Text passage:
[start]

Consequently, we can consider an image as a function in two dimensions that assigns to each point (x,y) a color intensity f(x,y). The figure below shows this functional representation of a simple grayscale image.

Notice that the curvature of the 3D contour is nearly flat for areas of the image with similar color, but it is steep when there are significant color variations. Therefore if we compute the derivative - or gradient - of the image at every point, points appearing in uniformly colored areas, such as the sky or ocean, will have small gradient values. In contrast, points at the boundaries of different elements will have large gradients. We can use this information to tell us which pixels we can remove without affecting the image very much.

Images as Graphs

The idea behind Seam Carving is to remove vertical lines from the image until it reaches the desired width (or horizontal lines until it reaches the desired height). The lines need not be straight. In fact, we are looking for a jagged line going from top to bottom such that removing it will cause the minimum alteration to the image. We already know that the gradient of the image will give us information about the least valuable points to remove. Now we need a way to figure out which, among all the possible jagged lines, is the best. In order to do this, we use concepts from graphs and shortest paths.

[end]

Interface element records
[start]

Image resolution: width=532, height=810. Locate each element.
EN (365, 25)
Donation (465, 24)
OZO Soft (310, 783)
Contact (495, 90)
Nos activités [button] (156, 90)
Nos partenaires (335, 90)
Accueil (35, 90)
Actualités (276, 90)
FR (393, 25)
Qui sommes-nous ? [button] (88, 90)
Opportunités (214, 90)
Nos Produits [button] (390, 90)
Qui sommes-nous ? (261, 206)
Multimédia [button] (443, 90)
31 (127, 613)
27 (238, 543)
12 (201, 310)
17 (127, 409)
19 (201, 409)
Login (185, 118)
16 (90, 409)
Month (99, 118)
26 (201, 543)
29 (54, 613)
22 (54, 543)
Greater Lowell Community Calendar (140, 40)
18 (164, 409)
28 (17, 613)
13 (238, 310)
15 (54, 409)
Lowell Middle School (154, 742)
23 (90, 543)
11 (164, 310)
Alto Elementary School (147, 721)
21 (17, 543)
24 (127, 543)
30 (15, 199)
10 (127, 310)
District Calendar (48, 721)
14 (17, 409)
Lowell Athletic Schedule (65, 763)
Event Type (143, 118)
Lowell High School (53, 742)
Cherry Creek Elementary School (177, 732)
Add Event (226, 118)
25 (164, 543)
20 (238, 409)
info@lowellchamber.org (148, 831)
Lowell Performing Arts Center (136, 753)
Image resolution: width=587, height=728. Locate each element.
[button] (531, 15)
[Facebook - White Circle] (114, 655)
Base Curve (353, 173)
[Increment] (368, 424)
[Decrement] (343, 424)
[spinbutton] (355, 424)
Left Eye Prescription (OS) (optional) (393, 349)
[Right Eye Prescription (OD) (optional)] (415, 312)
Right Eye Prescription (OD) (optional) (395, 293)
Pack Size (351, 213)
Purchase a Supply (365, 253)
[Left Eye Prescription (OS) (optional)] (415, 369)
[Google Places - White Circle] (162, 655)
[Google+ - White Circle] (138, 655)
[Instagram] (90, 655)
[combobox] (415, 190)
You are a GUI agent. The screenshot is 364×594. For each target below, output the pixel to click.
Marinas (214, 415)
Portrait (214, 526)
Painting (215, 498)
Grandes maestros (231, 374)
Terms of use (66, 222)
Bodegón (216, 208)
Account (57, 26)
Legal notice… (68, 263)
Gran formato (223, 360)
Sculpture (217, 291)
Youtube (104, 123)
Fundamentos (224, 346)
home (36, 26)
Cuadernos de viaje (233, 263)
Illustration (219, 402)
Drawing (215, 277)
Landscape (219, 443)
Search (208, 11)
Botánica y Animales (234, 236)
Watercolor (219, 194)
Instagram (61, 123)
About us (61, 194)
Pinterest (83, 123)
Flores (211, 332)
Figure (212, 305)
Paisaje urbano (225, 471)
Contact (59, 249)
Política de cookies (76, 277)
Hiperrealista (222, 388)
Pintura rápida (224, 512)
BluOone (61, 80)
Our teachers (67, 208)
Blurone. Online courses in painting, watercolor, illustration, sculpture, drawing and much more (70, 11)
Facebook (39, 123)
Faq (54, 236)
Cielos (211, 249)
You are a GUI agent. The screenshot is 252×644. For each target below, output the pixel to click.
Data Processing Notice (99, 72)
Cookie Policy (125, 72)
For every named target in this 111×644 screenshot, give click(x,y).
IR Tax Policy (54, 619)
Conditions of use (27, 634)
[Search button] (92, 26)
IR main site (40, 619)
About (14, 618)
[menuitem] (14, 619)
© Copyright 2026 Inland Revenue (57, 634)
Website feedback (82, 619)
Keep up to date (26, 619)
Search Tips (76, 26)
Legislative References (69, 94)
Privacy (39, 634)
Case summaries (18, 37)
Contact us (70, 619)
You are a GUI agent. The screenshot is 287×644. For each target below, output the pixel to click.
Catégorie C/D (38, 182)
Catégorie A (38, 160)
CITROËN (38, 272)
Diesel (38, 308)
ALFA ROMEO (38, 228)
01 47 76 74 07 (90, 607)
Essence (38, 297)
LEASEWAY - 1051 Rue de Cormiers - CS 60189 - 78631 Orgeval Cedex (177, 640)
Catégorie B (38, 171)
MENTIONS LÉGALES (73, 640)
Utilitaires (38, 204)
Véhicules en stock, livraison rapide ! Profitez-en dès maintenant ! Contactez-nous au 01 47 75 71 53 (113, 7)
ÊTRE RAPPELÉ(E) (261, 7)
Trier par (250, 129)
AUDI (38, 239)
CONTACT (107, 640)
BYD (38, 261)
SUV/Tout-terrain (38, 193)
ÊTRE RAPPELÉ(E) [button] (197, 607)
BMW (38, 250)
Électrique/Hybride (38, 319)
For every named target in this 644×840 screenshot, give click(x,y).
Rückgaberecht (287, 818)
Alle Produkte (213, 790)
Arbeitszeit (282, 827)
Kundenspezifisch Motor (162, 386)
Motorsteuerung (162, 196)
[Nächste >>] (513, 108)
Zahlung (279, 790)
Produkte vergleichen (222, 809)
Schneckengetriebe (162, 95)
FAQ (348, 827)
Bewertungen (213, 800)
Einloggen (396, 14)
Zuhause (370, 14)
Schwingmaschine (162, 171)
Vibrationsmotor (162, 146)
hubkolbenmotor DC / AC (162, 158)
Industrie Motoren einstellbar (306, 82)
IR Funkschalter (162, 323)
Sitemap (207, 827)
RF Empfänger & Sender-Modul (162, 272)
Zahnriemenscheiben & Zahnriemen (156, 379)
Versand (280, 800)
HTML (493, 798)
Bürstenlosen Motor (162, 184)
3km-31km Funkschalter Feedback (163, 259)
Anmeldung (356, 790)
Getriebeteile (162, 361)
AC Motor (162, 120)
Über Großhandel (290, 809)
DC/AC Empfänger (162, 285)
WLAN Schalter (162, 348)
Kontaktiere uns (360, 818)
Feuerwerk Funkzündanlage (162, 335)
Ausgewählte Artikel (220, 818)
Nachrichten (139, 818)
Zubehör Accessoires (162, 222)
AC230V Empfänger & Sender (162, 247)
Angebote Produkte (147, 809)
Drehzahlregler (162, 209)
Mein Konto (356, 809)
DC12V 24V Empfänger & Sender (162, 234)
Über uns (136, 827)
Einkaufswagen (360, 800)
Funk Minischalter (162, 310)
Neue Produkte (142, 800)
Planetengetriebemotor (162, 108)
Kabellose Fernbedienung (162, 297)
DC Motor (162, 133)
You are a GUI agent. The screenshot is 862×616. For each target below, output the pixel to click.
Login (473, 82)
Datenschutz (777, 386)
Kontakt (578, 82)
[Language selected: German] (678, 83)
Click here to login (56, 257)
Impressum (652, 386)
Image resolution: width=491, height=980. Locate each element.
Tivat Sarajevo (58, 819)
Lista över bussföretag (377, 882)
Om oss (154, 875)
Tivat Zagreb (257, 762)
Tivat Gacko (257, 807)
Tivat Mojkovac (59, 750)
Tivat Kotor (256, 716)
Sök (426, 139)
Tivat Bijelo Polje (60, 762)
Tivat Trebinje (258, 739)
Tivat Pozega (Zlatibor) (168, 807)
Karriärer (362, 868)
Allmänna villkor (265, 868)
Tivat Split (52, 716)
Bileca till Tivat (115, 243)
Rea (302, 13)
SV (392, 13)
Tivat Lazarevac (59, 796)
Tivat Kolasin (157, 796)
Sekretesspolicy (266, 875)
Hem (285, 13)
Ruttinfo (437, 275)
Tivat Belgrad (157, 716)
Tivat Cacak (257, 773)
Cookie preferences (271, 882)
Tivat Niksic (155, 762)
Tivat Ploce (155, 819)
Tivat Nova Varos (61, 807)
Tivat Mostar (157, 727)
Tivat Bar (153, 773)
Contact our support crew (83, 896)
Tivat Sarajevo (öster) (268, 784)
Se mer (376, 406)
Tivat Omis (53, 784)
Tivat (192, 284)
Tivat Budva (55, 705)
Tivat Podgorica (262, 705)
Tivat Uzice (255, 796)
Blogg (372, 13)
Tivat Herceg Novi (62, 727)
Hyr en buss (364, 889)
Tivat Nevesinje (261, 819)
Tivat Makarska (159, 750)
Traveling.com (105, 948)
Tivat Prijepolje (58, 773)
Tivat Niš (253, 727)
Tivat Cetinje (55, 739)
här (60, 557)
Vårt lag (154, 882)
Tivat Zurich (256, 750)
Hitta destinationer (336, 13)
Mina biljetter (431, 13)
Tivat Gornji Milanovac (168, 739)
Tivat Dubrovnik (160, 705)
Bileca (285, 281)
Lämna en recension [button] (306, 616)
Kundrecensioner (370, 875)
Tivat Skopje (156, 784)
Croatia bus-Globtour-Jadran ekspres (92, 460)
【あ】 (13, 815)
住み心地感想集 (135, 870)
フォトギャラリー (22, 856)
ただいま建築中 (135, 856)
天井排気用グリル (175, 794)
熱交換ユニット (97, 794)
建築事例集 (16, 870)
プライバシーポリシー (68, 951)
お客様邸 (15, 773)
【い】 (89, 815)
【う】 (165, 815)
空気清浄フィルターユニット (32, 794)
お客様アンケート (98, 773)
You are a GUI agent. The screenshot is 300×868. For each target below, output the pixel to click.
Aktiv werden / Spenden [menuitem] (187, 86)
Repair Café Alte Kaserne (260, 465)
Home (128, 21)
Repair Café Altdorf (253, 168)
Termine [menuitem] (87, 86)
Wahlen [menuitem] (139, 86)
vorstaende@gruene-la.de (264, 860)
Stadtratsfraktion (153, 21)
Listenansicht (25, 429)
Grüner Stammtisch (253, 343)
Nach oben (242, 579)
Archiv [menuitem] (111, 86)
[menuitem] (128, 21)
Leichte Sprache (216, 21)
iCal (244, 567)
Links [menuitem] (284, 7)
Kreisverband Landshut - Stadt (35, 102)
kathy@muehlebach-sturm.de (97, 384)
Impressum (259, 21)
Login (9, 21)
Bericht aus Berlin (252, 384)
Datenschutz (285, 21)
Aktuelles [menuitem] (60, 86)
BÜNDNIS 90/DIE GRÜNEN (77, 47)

[end]

Please copy the whole seam carving passage word for word. The items play no role here.

Written reply:
Consequently, we can consider an image as a function in two dimensions that assigns to each point (x,y) a color intensity f(x,y). The figure below shows this functional representation of a simple grayscale image.

Notice that the curvature of the 3D contour is nearly flat for areas of the image with similar color, but it is steep when there are significant color variations. Therefore if we compute the derivative - or gradient - of the image at every point, points appearing in uniformly colored areas, such as the sky or ocean, will have small gradient values. In contrast, points at the boundaries of different elements will have large gradients. We can use this information to tell us which pixels we can remove without affecting the image very much.

Images as Graphs

The idea behind Seam Carving is to remove vertical lines from the image until it reaches the desired width (or horizontal lines until it reaches the desired height). The lines need not be straight. In fact, we are looking for a jagged line going from top to bottom such that removing it will cause the minimum alteration to the image. We already know that the gradient of the image will give us information about the least valuable points to remove. Now we need a way to figure out which, among all the possible jagged lines, is the best. In order to do this, we use concepts from graphs and shortest paths.